#### [ASSIGNMENT]
The listing that follows should be copied in full and exactly, with no pictures.

══ SUPPLIED INFORMATION ══

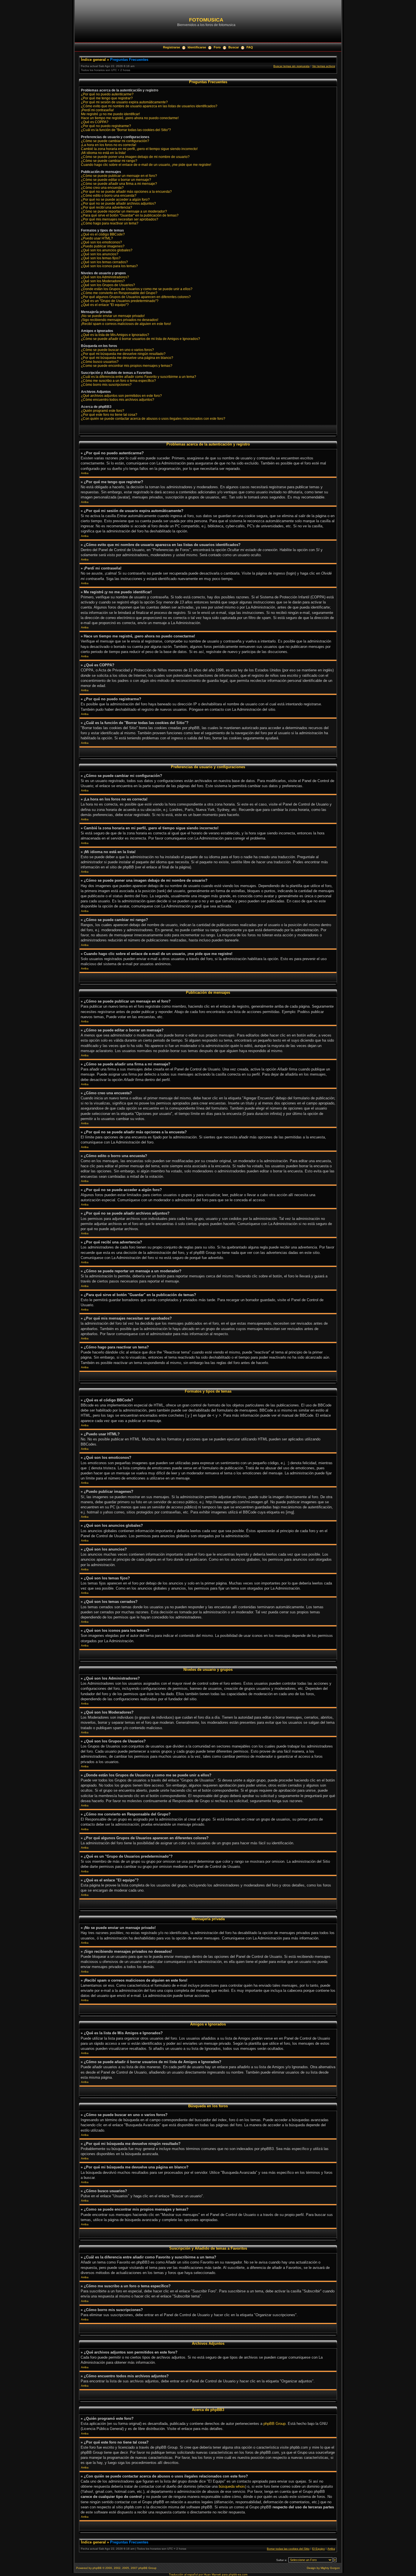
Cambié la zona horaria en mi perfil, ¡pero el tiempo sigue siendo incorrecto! (139, 149)
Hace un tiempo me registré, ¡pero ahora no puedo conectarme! (130, 118)
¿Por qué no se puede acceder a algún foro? (115, 200)
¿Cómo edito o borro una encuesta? (108, 196)
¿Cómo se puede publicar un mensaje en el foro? (119, 176)
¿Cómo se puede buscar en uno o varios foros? (117, 350)
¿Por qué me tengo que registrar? (107, 98)
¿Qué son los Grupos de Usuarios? (108, 285)
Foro (217, 47)
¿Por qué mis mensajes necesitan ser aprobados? (119, 219)
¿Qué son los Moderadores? (103, 281)
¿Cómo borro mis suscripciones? (106, 385)
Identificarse (197, 47)
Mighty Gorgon (330, 2567)
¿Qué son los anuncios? (99, 254)
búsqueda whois (232, 2486)
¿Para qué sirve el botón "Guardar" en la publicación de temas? (130, 215)
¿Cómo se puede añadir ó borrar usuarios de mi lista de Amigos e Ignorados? (140, 339)
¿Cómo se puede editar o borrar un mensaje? (116, 180)
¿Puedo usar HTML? (97, 238)
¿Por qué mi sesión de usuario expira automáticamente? (124, 102)
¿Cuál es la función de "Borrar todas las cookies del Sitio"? (126, 130)
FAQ (249, 47)
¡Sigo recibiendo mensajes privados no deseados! (119, 320)
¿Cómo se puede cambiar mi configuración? (115, 141)
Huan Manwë (212, 2574)
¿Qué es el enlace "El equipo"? (105, 305)
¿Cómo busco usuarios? (100, 362)
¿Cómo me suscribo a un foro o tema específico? (118, 381)
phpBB (97, 2567)
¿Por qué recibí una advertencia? (106, 207)
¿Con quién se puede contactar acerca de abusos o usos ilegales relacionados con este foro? (153, 419)
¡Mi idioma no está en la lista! (103, 153)
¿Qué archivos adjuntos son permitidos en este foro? (121, 396)
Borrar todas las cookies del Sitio (288, 2548)
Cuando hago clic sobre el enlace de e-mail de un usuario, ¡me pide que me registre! (146, 165)
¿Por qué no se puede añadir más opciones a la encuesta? (126, 192)
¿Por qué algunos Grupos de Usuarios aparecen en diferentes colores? (136, 297)
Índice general (93, 59)
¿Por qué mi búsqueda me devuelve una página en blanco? (127, 358)
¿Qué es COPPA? (94, 122)
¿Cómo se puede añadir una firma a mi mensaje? (119, 184)
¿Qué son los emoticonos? (101, 242)
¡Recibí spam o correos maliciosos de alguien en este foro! (126, 324)
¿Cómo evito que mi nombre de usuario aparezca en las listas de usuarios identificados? (149, 106)
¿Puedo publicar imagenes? (103, 246)
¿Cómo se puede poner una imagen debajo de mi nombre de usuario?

═══

#### [REPLY]
Cambié la zona horaria en mi perfil, ¡pero el tiempo sigue siendo incorrecto! (139, 149)
Hace un tiempo me registré, ¡pero ahora no puedo conectarme! (130, 118)
¿Por qué no se puede acceder a algún foro? (115, 200)
¿Cómo edito o borro una encuesta? (108, 196)
¿Cómo se puede publicar un mensaje en el foro? (119, 176)
¿Cómo se puede buscar en uno o varios foros? (117, 350)
¿Por qué me tengo que registrar? (107, 98)
¿Qué son los Grupos de Usuarios? (108, 285)
Foro (217, 47)
¿Por qué mis mensajes necesitan ser aprobados? (119, 219)
¿Qué son los Moderadores? (103, 281)
¿Cómo borro mis suscripciones? (106, 385)
Identificarse (197, 47)
Mighty Gorgon (330, 2567)
¿Qué son los anuncios? (99, 254)
búsqueda whois (232, 2486)
¿Para qué sirve el botón "Guardar" en la publicación de temas? (130, 215)
¿Cómo se puede añadir ó borrar usuarios de mi lista de Amigos e Ignorados? (140, 339)
¿Cómo se puede editar o borrar un mensaje? (116, 180)
¿Puedo usar HTML? (97, 238)
¿Por qué mi sesión de usuario expira automáticamente? (124, 102)
¿Cuál es la función de "Borrar todas las cookies del Sitio"? (126, 130)
FAQ (249, 47)
¡Sigo recibiendo mensajes privados no deseados! (119, 320)
¿Cómo se puede cambiar mi configuración? (115, 141)
Huan Manwë (212, 2574)
¿Qué es el enlace "El equipo"? (105, 305)
¿Cómo busco usuarios? (100, 362)
¿Cómo me suscribo a un foro o tema específico? (118, 381)
phpBB (97, 2567)
¿Por qué recibí una advertencia? (106, 207)
¿Con quién se puede contactar acerca de abusos o usos ilegales relacionados con este foro? (153, 419)
¡Mi idioma no está en la lista! (103, 153)
¿Qué archivos adjuntos son permitidos en este foro? (121, 396)
Borrar todas las cookies del Sitio (288, 2548)
Cuando hago clic sobre el enlace de e-mail de un usuario, ¡me pide que me registre! (146, 165)
¿Por qué no se puede añadir más opciones a la encuesta? (126, 192)
¿Por qué algunos Grupos de Usuarios aparecen en diferentes colores? (136, 297)
Índice general (93, 59)
¿Por qué mi búsqueda me devuelve una página en blanco? (127, 358)
¿Qué es COPPA? (94, 122)
¿Cómo se puede añadir una firma a mi mensaje? (119, 184)
¿Qué son los emoticonos? (101, 242)
¡Recibí spam o correos maliciosos de alguien en este foro! (126, 324)
¿Cómo evito que mi nombre de usuario aparezca en las listas de usuarios identificados? (149, 106)
¿Puedo publicar imagenes? (103, 246)
¿Cómo se puede poner una imagen debajo de mi nombre de usuario?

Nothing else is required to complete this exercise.